Saturday, October 20, 2012

A Temple Tank



I have been getting up rather early these days; it follows early to bed. The dreariness of my job wears me out and unlike the old days when I could sit up late night, I now go to sleep by 2100 hrs, wakes up at around 0300 hrs, try to sleep again and doze off after half an hour or so. Mind in turmoil, wringing the thought of taking VRS, the pros and cons, the foolishness or brilliance of the decision to change the course of my life. At 0600, I straddle my bicycle and with the camera in the basket, I roam the town, pedaling slowly and then come to this temple tank near the Tirumala temple.


It is quiet here. A heron, stalking in the shrubs, skulks away. A Little Cormorant, sedately swimming is annoyed and streaks across the water and flies away. A few feet from where I stand, a Mongoose scuttle across and at a safe distance, pauses and looks back at me before diving into the bushes. A smart dog runs up, smells me curiously in a friendly way, thinks twice before marking my bicycle with his pee and trot away as if to attend to some urgent business. I click. In the warmth that breaks sweat from my body, I sit quietly. Far away, I can hear the traffic on the highway. Two pretty teenagers, so lovably conscious of their beauty, pass by, probably for a morning private tuition.

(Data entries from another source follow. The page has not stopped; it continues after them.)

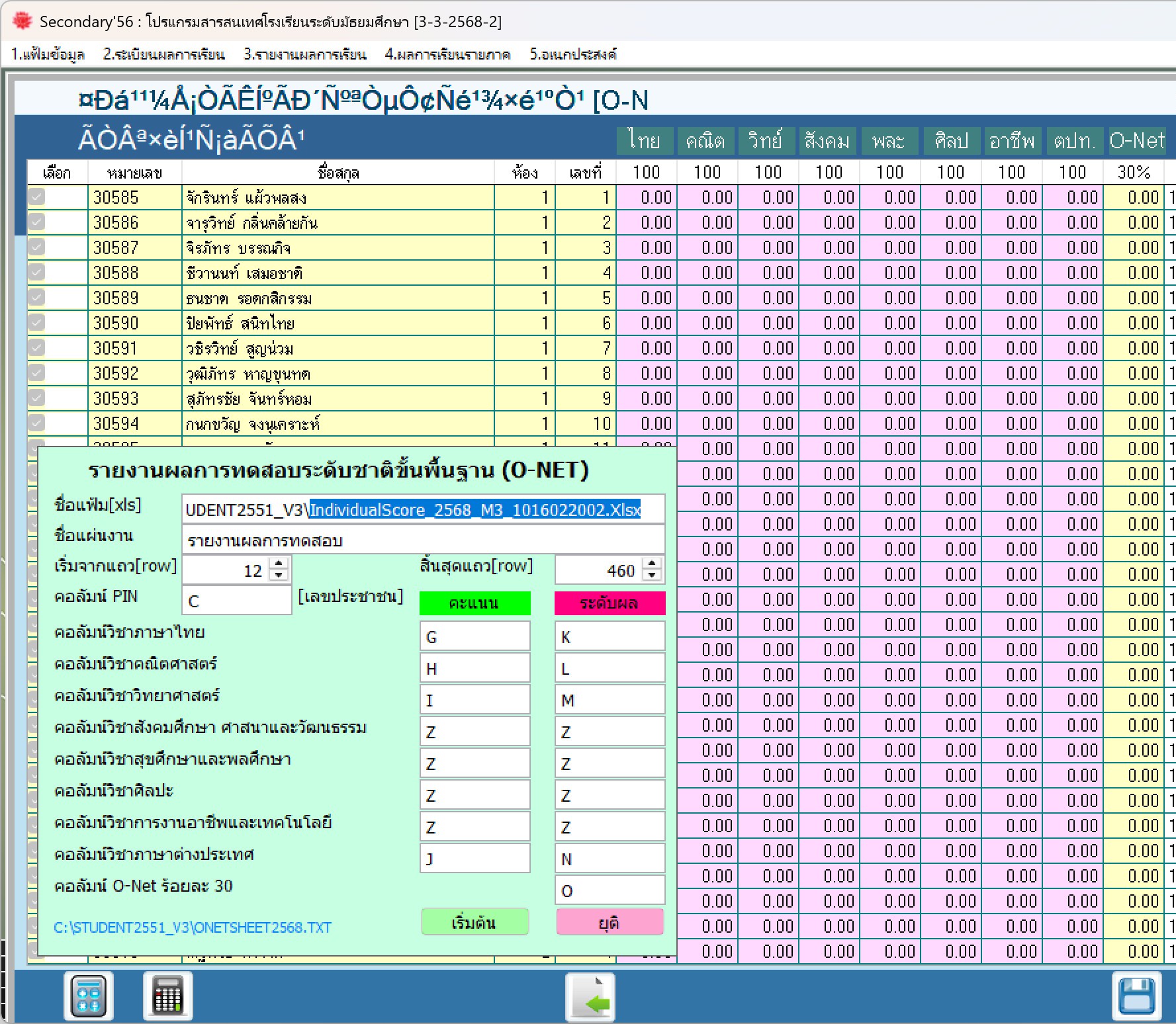Click the green คะแนน score header
This screenshot has height=1024, width=1176.
pos(475,603)
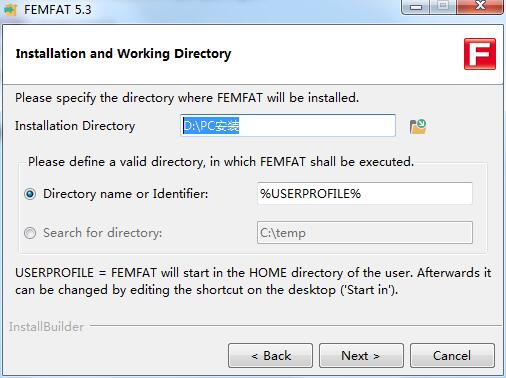Cancel the installation
Screen dimensions: 506x378
pos(452,356)
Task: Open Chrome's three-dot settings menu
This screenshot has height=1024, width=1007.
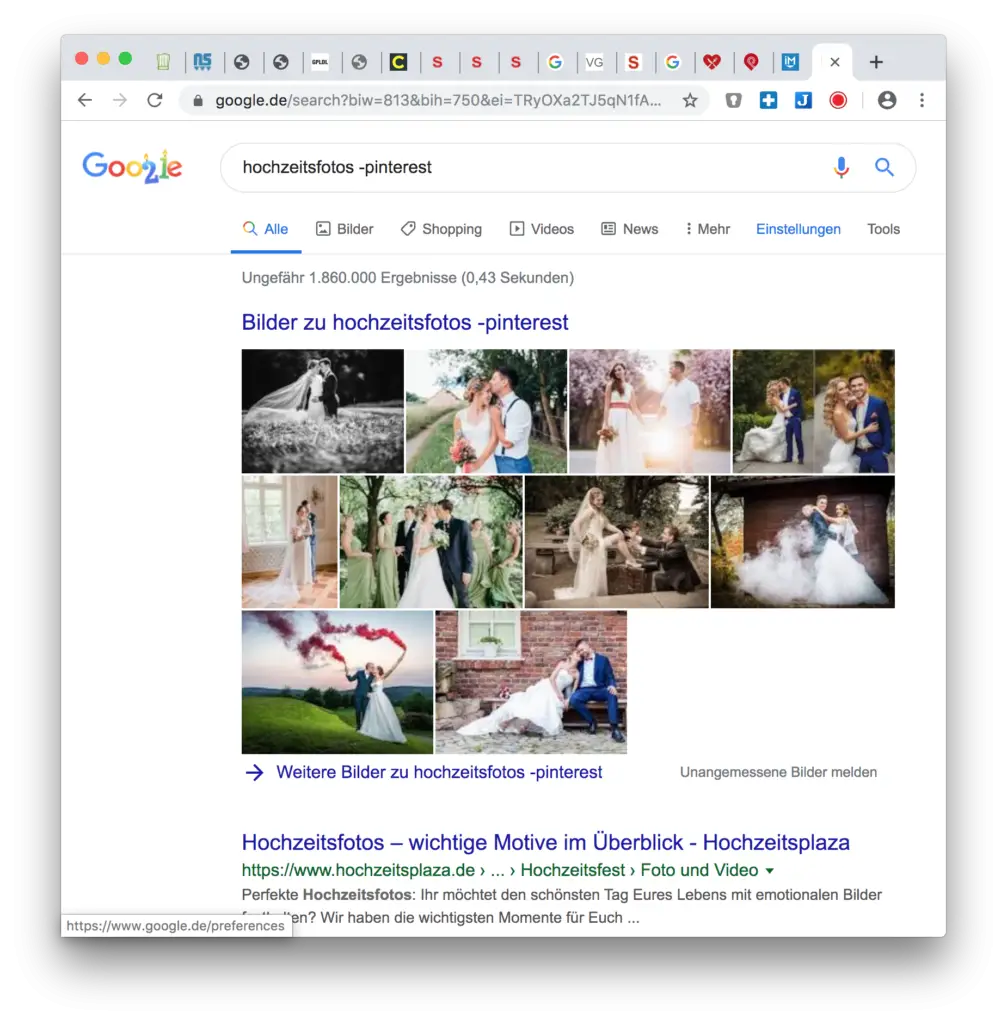Action: coord(922,100)
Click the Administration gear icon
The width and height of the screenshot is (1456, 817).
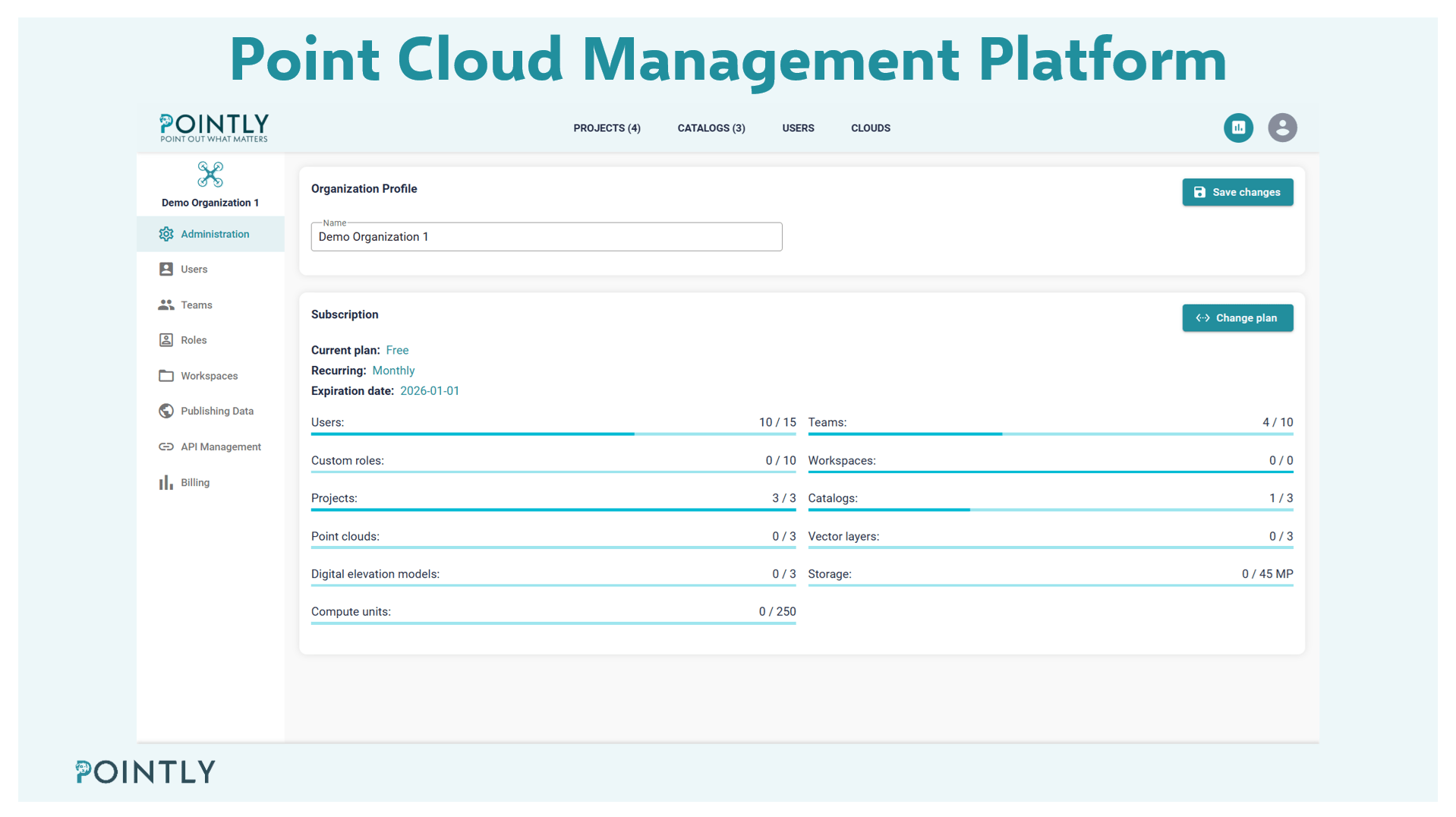[x=166, y=234]
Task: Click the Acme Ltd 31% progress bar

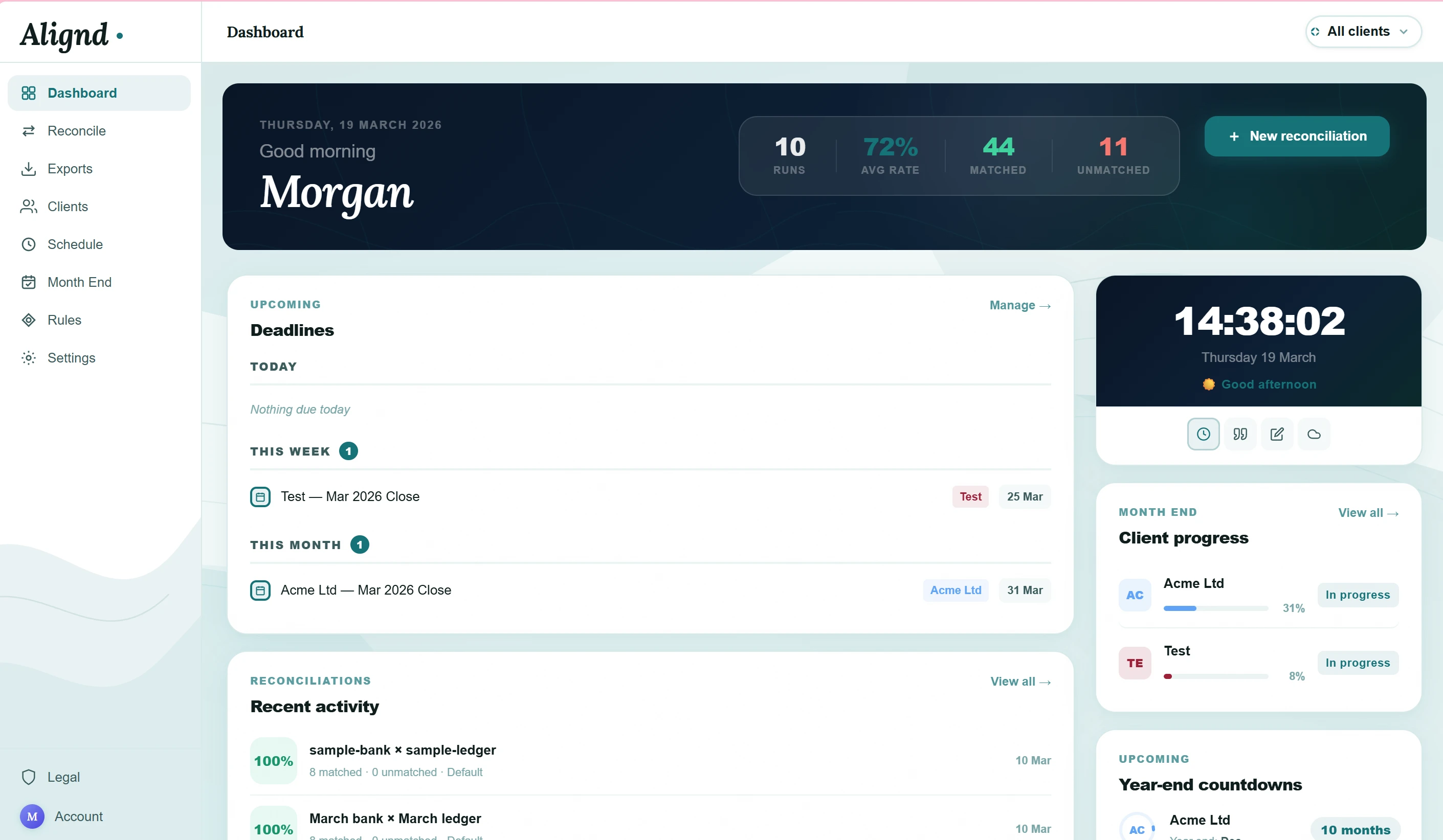Action: point(1215,608)

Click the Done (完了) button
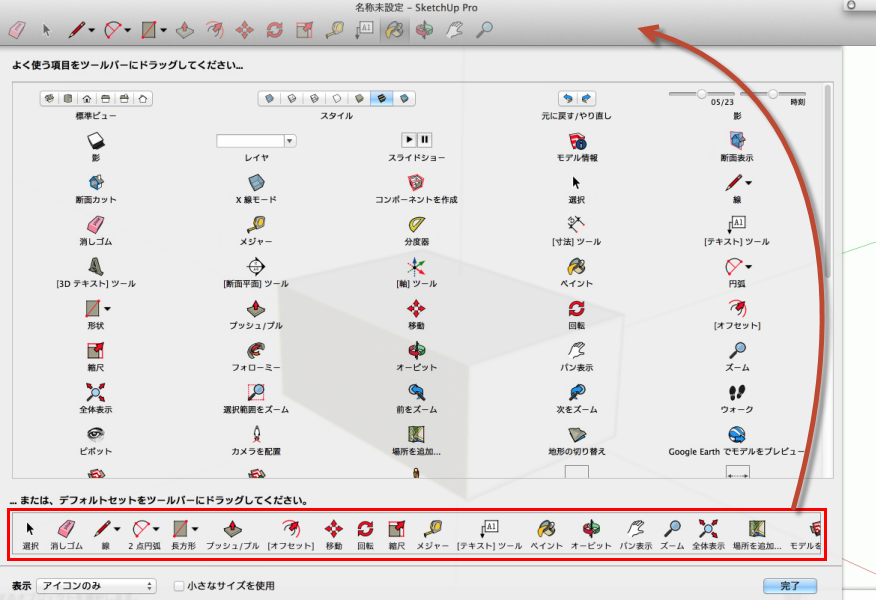(790, 586)
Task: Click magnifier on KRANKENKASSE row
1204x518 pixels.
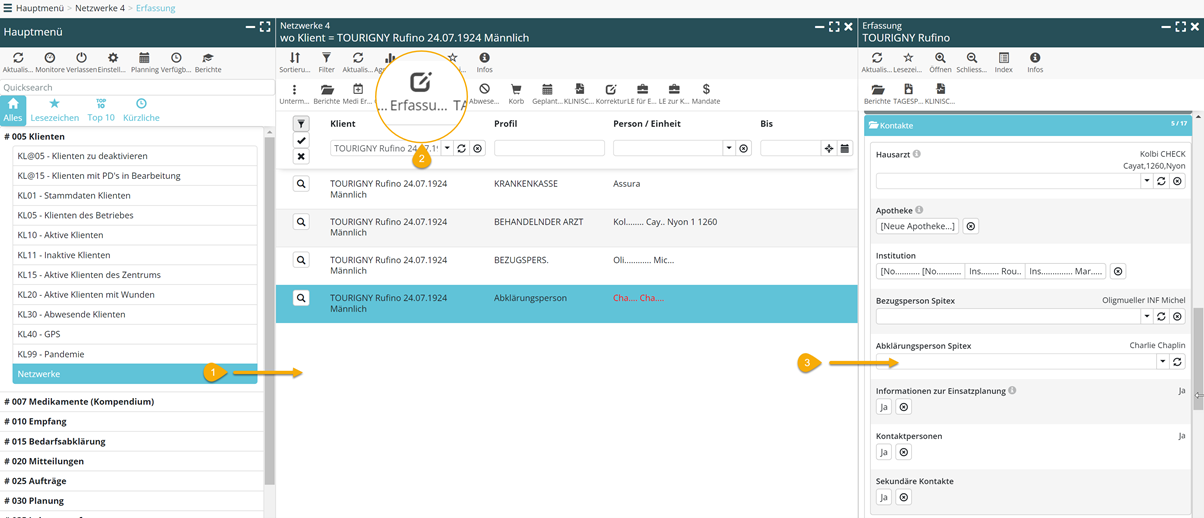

I could live like this, in a daze, till I die - or take my future into my hands and chart a course into unknown territories. Some might say I am too old to launch new adventures, but in howmuchsoever life is left for me, I would like to wake up every morning, not dreading the dreariness of predictable, dull routine, but to days, each different and fresh, finally loving every moment of my life, everything I do.